Tal vez ninguna otra danza le quede mejor a las chicas de Buenos Aires que la danza de la murga. Les queda bien, ni más ni menos que eso. Cuando ves a la veintena de pibas bailar en el corso del barrio, te das cuenta que ese brillo tan característico proviene de un cuerpo que hace algo que le es propio, genuino, que no simula, que no se preocupa, que no necesita alcanzar legitimidad en la copia —siempre a medio pelo— de una danza que culturalmente no le pertenece.

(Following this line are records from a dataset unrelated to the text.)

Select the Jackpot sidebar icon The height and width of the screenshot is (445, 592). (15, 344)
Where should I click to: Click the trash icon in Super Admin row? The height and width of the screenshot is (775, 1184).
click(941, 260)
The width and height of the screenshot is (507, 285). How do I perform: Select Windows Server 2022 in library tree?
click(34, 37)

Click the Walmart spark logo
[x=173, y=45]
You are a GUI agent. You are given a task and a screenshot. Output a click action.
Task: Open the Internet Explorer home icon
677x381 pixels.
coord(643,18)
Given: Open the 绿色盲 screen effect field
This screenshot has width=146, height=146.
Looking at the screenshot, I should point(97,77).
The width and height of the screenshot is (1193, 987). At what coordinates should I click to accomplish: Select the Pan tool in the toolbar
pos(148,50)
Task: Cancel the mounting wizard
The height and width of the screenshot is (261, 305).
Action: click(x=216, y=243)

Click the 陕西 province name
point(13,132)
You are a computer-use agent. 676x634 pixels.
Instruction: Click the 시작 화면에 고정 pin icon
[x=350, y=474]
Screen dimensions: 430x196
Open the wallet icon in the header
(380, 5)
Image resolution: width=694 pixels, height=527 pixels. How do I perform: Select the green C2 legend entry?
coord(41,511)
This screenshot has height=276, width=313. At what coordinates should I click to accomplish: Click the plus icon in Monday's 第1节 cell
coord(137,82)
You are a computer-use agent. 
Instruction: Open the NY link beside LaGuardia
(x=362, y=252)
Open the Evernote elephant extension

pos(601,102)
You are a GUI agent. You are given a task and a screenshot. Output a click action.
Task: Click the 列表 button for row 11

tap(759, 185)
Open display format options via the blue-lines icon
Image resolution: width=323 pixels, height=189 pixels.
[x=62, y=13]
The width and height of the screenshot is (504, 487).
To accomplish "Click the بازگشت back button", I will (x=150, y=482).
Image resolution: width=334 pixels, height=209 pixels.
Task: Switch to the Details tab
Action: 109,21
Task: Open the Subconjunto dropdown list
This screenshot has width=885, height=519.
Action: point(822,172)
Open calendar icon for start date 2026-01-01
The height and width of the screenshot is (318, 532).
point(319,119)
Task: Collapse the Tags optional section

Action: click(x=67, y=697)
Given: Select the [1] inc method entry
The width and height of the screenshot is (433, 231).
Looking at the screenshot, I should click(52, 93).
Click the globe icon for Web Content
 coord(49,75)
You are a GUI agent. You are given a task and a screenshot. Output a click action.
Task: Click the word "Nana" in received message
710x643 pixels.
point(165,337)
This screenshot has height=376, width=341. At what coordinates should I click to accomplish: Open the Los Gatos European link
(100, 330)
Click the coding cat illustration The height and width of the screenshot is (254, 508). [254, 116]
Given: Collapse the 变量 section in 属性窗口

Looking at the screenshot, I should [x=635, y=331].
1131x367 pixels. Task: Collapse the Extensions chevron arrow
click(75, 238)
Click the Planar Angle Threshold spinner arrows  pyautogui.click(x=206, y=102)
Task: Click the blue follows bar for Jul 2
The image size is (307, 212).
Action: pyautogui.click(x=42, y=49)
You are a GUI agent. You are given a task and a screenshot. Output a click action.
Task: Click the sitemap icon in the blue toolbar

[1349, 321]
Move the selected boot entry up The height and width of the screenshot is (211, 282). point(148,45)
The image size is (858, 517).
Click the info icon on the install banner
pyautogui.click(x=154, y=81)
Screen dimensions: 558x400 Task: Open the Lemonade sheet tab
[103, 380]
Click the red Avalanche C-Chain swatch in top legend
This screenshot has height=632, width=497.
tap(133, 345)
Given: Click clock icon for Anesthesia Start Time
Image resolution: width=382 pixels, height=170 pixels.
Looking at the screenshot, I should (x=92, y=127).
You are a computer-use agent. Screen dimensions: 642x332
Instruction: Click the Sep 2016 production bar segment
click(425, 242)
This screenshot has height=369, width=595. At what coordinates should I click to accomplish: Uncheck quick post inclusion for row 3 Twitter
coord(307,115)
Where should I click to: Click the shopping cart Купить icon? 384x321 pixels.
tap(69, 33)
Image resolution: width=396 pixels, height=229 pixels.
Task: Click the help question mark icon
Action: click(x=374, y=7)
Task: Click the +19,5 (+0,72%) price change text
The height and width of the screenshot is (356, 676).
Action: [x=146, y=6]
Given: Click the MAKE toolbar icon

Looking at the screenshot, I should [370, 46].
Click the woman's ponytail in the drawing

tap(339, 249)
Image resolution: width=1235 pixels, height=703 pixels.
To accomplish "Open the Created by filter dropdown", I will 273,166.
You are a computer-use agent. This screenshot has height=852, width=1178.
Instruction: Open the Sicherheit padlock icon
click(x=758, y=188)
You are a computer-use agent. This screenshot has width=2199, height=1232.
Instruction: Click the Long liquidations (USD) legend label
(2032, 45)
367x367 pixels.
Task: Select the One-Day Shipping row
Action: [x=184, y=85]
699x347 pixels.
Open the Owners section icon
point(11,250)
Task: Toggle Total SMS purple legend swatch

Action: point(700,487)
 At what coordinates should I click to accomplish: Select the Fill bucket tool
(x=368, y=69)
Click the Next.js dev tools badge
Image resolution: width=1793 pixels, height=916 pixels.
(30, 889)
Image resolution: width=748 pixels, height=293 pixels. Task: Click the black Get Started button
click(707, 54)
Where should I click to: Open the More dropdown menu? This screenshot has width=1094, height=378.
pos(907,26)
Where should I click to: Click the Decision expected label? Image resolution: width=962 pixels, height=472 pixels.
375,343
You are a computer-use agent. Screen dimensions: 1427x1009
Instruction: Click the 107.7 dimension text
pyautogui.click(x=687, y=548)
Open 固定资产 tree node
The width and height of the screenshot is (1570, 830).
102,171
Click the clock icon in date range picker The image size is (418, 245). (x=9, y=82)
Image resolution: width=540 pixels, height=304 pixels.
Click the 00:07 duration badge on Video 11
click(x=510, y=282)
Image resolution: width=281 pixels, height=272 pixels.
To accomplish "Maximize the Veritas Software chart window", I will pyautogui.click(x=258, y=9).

Por eso, esta danza aparenta ser tan fácil y orgánica: porque es la forma más propia que estos cuerpos citadinos, acostumbrados a transitar entre miles de otros cuerpos, en una ciudad que se desliza veloz y violentamente, encontraron para expresarse. Es una danza de descarga, sostenida en los búm búm de los bombos y platillos, que sale por las piernas y los brazos; pero es también una danza de detalles que se develan en la minuciosidad de ciertos recorridos de los pies, en la elección y el bordado de ciertos símbolos que lucen las levitas.
Es también —y esto no es poca cosa— una danza de hombres. Son pocos los espacios que los hombres tienen para bailar, y en la murga, bailan de verdad. Se puede percibir el disfrute, el deseo, la alegría y la agitación del cuerpo siendo y diciendo, siempre entre otros, siempre con otros. Y este otro aspecto, el de la sociabilidad que le es propia a la murga, tampoco es menor. Es una danza de muchos: de niños, niñas, hombres, mujeres, travestis, viejos y viejas, en donde pareciera haber lugar para todos y todas. Esa grupalidad en la danza, también permite un espacio para la individualidad, tanto para el movimiento como para el diseño y elaboración de los vestuarios.
Los contrapasos que realizan los pies, la vibración de los hombros, el movimiento de la cadera, el latigueo de los brazos que provienen del movimiento de la pelvis, sumado a los saltos y patadas, a la expresividad del uso de las manos (vistosamente enfundadas en guantes) y a la incorporación de la galera como un objeto con el qué bailar, hacen de la murga una danza absolutamente única, rica, compleja, acrobática, que se repite en decenas de cuerpos distintos en cada presentación.
Durante esta perfomance que tiene como espacio escénico a la calle (un dispositivo al ras que permite contemplar la danza —al otro— en un mismo plano), el ojo del espectador viaja libremente de un cuerpo a otro, sin una jerarquización ni una indicación de lo que hay que ver. Supone así un espectador activo que recorre visualmente un espacio dinámico y heterogéneo, en el que los bailarines transitan libremente y deciden dónde y en qué momento desplegar su danza, haciendo del caminar en la escena no una ausencia de movimiento, sino un elemento más relacionado al cuerpo y al espacio.
Así se presenta, si nos animamos de alejar por un rato el prejuicio, la danza de la murga: un movimiento bellamente desordenado, genuino, orgánico, expresivo, que genera espacios para ser visto de muchas maneras. Pero también y sobre todo, como un espacio de descarga energética y corporal, y fundamentalmente como un espacio de resistencia política y cultural. Una rica expresión popular que, como un espejo, nos recuerda durante un mes entero, cada año, todos los años, de qué estamos hechos.